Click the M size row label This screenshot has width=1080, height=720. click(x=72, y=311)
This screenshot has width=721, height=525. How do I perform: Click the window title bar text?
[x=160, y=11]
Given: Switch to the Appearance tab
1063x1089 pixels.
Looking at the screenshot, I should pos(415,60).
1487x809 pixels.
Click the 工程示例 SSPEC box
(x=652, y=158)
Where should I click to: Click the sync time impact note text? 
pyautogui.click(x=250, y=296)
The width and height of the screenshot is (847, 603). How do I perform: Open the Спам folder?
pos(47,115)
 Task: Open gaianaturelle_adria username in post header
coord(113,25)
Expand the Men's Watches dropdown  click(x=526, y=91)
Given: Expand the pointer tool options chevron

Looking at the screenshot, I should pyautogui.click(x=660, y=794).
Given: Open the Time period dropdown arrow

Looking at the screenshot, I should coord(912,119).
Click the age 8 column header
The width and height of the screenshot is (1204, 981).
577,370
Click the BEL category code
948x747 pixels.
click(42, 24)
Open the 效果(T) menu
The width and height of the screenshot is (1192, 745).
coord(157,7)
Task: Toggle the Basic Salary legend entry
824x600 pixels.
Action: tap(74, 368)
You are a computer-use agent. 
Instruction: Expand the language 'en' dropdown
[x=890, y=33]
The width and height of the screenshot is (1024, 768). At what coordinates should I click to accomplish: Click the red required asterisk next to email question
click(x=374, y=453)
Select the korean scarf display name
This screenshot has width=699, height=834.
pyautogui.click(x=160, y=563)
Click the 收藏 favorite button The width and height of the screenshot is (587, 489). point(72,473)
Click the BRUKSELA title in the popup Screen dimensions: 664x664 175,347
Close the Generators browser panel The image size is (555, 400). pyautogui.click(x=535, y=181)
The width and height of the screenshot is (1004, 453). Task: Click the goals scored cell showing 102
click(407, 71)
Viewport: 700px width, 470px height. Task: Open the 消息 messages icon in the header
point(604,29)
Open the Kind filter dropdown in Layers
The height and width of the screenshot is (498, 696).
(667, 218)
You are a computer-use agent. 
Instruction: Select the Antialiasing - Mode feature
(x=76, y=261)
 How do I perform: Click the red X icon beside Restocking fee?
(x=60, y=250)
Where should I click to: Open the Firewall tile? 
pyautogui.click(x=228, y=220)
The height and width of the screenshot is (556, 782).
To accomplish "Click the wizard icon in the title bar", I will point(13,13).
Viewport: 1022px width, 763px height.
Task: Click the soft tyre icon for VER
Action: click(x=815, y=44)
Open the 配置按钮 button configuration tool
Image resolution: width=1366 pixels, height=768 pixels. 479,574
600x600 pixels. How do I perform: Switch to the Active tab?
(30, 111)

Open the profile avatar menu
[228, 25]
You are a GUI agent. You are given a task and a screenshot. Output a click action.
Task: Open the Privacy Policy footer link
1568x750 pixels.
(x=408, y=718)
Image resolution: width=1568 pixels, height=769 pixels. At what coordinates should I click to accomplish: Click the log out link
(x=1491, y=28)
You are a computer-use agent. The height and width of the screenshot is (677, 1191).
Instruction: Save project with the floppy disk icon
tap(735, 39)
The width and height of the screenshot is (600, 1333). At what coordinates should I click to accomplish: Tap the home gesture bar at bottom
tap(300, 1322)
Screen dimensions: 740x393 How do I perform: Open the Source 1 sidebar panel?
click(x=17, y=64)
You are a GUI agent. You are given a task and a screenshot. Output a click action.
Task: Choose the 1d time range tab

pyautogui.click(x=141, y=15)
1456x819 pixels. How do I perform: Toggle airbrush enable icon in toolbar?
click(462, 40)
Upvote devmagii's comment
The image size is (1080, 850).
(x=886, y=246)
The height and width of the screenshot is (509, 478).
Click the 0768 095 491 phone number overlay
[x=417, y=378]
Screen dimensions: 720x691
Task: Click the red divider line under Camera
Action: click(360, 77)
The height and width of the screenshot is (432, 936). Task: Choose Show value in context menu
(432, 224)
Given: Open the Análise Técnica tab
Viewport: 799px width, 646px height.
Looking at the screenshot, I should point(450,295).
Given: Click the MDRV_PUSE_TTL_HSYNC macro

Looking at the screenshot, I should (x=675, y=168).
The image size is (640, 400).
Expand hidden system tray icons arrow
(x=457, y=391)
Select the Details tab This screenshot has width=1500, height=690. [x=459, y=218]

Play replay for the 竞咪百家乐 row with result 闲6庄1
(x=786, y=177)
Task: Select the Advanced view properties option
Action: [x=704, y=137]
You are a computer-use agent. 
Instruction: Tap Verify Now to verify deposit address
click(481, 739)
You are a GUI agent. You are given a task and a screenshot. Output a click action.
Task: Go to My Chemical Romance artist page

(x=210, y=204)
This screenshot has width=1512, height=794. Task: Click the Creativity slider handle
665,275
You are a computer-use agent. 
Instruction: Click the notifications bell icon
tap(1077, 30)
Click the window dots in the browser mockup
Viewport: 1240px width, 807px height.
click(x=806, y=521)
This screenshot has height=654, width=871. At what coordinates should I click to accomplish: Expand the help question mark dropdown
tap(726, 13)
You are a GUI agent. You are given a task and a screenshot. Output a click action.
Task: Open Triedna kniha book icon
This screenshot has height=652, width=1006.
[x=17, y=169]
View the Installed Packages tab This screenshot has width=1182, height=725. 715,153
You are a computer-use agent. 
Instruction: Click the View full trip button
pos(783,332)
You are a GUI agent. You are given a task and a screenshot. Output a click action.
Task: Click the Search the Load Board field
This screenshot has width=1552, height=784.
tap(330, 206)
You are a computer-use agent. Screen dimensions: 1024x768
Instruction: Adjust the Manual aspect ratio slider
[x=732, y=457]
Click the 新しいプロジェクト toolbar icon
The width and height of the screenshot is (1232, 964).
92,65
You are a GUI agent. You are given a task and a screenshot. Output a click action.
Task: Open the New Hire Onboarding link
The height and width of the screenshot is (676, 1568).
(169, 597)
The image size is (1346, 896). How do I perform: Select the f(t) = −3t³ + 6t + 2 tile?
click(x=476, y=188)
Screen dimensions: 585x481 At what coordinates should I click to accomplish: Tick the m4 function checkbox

....

### Your objective
Figure out how many lines of the material above hold the word "browser", and answer with that number only.

### Answer to this problem
2